## Task to carry out
Copy out everything from "Click the delete" down to "tap(222, 105)", swapping "tagline" for "slogan" and leaving every other character unchanged.

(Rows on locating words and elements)

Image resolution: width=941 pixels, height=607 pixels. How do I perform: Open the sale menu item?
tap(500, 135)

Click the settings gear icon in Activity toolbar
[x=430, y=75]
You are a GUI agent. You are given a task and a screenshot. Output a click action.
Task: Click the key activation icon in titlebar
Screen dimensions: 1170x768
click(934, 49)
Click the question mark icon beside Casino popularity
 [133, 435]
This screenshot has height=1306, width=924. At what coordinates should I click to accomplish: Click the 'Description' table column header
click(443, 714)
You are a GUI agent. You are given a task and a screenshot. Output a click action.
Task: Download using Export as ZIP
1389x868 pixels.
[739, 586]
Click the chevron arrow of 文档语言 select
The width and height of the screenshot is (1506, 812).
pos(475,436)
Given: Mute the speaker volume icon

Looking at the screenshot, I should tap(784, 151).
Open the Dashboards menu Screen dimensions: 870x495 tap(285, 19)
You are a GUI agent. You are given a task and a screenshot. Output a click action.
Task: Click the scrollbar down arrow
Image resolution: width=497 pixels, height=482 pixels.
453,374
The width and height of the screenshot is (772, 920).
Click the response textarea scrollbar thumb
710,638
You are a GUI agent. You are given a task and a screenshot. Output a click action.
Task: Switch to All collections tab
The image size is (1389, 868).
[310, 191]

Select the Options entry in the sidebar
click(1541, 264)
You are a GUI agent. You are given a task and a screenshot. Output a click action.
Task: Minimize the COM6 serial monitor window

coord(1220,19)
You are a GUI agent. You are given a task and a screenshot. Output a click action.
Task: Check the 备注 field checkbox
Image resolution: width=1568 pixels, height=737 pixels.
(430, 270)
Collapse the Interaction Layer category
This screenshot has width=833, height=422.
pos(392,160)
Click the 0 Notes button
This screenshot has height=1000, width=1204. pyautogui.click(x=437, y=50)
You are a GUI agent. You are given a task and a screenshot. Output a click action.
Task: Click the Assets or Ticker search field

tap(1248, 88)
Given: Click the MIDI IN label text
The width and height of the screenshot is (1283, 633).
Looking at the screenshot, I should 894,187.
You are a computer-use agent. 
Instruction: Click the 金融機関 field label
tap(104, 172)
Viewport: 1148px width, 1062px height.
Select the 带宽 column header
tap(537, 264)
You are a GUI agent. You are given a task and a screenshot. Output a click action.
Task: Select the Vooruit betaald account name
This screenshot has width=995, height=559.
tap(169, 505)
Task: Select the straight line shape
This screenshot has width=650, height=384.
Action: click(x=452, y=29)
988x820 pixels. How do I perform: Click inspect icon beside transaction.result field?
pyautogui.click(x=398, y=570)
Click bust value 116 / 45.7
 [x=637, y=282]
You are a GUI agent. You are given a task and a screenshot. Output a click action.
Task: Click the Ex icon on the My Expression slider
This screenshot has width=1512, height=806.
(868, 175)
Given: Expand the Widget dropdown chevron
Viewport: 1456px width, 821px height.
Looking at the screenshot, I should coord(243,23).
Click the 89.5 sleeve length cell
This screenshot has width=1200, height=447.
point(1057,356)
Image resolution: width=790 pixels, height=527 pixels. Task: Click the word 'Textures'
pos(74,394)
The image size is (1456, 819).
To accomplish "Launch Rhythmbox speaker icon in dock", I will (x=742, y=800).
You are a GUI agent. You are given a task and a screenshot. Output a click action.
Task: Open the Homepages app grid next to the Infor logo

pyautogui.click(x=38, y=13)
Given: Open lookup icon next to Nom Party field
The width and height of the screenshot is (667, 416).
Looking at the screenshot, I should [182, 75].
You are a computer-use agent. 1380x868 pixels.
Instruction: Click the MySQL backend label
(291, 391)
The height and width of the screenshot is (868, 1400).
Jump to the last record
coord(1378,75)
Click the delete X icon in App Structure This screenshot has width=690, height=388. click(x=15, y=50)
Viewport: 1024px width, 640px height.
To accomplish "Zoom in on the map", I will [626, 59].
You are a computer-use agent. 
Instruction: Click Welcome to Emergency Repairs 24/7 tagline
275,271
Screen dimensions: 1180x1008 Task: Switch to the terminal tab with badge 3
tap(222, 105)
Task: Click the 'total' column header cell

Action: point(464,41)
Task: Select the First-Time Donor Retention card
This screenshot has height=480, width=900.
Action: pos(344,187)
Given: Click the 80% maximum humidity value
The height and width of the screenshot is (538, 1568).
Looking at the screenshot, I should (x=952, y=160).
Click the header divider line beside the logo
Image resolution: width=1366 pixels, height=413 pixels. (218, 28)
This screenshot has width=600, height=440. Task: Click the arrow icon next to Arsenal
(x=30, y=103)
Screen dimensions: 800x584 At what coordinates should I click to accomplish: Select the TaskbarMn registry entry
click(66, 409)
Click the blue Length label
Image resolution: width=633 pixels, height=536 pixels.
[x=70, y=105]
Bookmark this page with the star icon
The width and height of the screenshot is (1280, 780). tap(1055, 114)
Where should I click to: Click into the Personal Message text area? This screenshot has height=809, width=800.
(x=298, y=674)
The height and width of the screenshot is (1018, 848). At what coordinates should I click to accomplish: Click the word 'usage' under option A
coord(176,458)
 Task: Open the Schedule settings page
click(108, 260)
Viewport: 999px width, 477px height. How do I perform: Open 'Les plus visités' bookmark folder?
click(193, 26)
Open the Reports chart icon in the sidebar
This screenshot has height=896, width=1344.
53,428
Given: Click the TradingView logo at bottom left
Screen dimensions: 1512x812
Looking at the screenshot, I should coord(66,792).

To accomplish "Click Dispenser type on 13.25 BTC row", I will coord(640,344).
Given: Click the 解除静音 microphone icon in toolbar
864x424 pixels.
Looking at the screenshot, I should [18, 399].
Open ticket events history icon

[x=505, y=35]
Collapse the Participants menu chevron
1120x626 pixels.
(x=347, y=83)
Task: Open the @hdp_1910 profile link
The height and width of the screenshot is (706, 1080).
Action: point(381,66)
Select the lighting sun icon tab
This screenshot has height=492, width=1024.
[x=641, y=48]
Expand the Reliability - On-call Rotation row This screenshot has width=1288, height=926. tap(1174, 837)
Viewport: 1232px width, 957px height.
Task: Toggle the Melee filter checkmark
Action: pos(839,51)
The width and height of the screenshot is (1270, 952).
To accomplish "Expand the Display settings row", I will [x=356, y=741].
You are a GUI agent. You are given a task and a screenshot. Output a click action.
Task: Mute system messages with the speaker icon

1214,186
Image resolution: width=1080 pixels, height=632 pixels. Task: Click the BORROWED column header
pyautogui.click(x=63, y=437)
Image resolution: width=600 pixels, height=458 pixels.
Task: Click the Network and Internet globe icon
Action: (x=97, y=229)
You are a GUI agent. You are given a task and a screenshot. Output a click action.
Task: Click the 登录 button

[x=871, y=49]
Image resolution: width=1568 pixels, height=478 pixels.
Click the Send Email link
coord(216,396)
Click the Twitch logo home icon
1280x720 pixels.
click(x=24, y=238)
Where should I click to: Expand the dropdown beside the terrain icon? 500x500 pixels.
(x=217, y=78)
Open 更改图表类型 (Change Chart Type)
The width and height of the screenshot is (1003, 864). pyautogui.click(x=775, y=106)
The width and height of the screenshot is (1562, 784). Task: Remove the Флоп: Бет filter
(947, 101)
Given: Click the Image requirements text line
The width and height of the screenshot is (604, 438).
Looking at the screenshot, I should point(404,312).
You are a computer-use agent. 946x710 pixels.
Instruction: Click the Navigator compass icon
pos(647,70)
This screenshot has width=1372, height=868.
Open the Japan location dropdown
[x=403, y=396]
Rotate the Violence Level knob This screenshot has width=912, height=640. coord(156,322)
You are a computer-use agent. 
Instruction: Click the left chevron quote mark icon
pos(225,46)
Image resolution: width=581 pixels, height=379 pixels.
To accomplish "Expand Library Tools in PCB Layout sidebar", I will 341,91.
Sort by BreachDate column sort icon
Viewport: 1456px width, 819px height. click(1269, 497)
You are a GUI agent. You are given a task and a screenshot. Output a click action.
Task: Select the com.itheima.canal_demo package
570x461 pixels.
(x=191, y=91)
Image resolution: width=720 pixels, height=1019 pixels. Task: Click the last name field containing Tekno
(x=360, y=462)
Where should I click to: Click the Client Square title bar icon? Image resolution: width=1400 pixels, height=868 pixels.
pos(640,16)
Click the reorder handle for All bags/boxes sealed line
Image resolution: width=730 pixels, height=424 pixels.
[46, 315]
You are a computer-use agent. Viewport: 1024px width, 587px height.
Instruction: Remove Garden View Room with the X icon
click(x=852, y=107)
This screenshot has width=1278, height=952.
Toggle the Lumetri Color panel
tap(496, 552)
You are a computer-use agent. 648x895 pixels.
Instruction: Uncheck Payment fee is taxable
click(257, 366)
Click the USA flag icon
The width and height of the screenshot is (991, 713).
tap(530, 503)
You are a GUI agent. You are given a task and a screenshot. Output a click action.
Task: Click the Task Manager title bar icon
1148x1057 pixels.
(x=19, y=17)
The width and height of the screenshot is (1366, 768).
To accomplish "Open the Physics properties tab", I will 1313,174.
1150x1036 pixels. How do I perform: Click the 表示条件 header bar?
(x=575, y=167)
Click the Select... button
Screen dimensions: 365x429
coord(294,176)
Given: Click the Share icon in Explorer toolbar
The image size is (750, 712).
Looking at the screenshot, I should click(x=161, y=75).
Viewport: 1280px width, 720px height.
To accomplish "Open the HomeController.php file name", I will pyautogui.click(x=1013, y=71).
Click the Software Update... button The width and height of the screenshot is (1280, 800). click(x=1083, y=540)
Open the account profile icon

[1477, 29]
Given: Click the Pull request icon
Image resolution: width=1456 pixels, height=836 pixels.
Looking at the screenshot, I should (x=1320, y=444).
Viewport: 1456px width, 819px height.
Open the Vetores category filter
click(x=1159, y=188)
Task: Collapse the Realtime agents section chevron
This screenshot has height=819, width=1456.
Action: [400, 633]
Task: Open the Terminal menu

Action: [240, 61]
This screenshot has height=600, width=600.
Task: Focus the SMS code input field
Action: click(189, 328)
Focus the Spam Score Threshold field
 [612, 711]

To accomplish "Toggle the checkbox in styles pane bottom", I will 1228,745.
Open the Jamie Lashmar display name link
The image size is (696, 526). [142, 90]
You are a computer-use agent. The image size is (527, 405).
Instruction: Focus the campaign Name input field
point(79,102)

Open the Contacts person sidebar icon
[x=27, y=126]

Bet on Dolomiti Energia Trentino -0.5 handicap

## Response
Click the delete X icon in App Structure This screenshot has width=690, height=388. click(x=15, y=50)
Viewport: 1024px width, 640px height.
To accomplish "Zoom in on the map", I will [626, 59].
You are a computer-use agent. 
Instruction: Click Welcome to Emergency Repairs 24/7 slogan
275,271
Screen dimensions: 1180x1008 Task: Switch to the terminal tab with badge 3
tap(222, 105)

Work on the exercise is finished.